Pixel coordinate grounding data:
_ _ _ _ _ _ _
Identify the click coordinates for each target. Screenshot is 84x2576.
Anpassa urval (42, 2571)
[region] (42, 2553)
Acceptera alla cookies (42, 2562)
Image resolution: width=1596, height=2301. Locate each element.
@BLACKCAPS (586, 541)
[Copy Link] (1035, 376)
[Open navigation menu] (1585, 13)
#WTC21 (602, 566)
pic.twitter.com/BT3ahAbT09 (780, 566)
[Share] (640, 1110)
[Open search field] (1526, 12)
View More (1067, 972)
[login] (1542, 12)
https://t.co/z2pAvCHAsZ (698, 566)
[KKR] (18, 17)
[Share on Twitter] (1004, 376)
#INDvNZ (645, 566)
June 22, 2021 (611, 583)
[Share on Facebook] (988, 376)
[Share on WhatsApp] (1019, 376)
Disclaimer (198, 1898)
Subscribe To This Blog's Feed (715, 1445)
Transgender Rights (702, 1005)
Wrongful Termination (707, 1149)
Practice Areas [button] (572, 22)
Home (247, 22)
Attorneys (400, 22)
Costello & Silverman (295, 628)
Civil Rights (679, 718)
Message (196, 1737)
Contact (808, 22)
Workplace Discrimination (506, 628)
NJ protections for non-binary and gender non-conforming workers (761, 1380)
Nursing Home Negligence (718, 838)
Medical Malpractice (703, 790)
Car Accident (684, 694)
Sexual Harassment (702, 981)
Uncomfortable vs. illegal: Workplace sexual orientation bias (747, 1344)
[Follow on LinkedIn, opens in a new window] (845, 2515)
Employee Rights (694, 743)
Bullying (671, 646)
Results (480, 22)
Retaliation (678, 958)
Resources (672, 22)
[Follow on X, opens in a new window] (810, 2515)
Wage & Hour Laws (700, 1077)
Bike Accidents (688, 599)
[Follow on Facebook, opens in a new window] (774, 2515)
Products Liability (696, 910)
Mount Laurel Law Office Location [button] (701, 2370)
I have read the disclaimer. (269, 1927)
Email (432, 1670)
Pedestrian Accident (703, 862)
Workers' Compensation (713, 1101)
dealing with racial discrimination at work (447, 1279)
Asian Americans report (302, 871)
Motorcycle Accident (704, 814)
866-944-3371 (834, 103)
_ _ _ _ _ _ _
§ **What you have to do**
Only the lines from the one with "Disclaimer (198, 1898)" through the final line above should be repeated, each exactly as written.

§ **Response to the task**
Disclaimer (198, 1898)
Subscribe To This Blog's Feed (715, 1445)
Transgender Rights (702, 1005)
Wrongful Termination (707, 1149)
Practice Areas [button] (572, 22)
Home (247, 22)
Attorneys (400, 22)
Costello & Silverman (295, 628)
Civil Rights (679, 718)
Message (196, 1737)
Contact (808, 22)
Workplace Discrimination (506, 628)
NJ protections for non-binary and gender non-conforming workers (761, 1380)
Nursing Home Negligence (718, 838)
Medical Malpractice (703, 790)
Car Accident (684, 694)
Sexual Harassment (702, 981)
Uncomfortable vs. illegal: Workplace sexual orientation bias (747, 1344)
[Follow on LinkedIn, opens in a new window] (845, 2515)
Employee Rights (694, 743)
Bullying (671, 646)
Results (480, 22)
Retaliation (678, 958)
Resources (672, 22)
[Follow on X, opens in a new window] (810, 2515)
Wage & Hour Laws (700, 1077)
Bike Accidents (688, 599)
[Follow on Facebook, opens in a new window] (774, 2515)
Products Liability (696, 910)
Mount Laurel Law Office Location [button] (701, 2370)
I have read the disclaimer. (269, 1927)
Email (432, 1670)
Pedestrian Accident (703, 862)
Workers' Compensation (713, 1101)
dealing with racial discrimination at work (447, 1279)
Asian Americans report (302, 871)
Motorcycle Accident (704, 814)
866-944-3371 (834, 103)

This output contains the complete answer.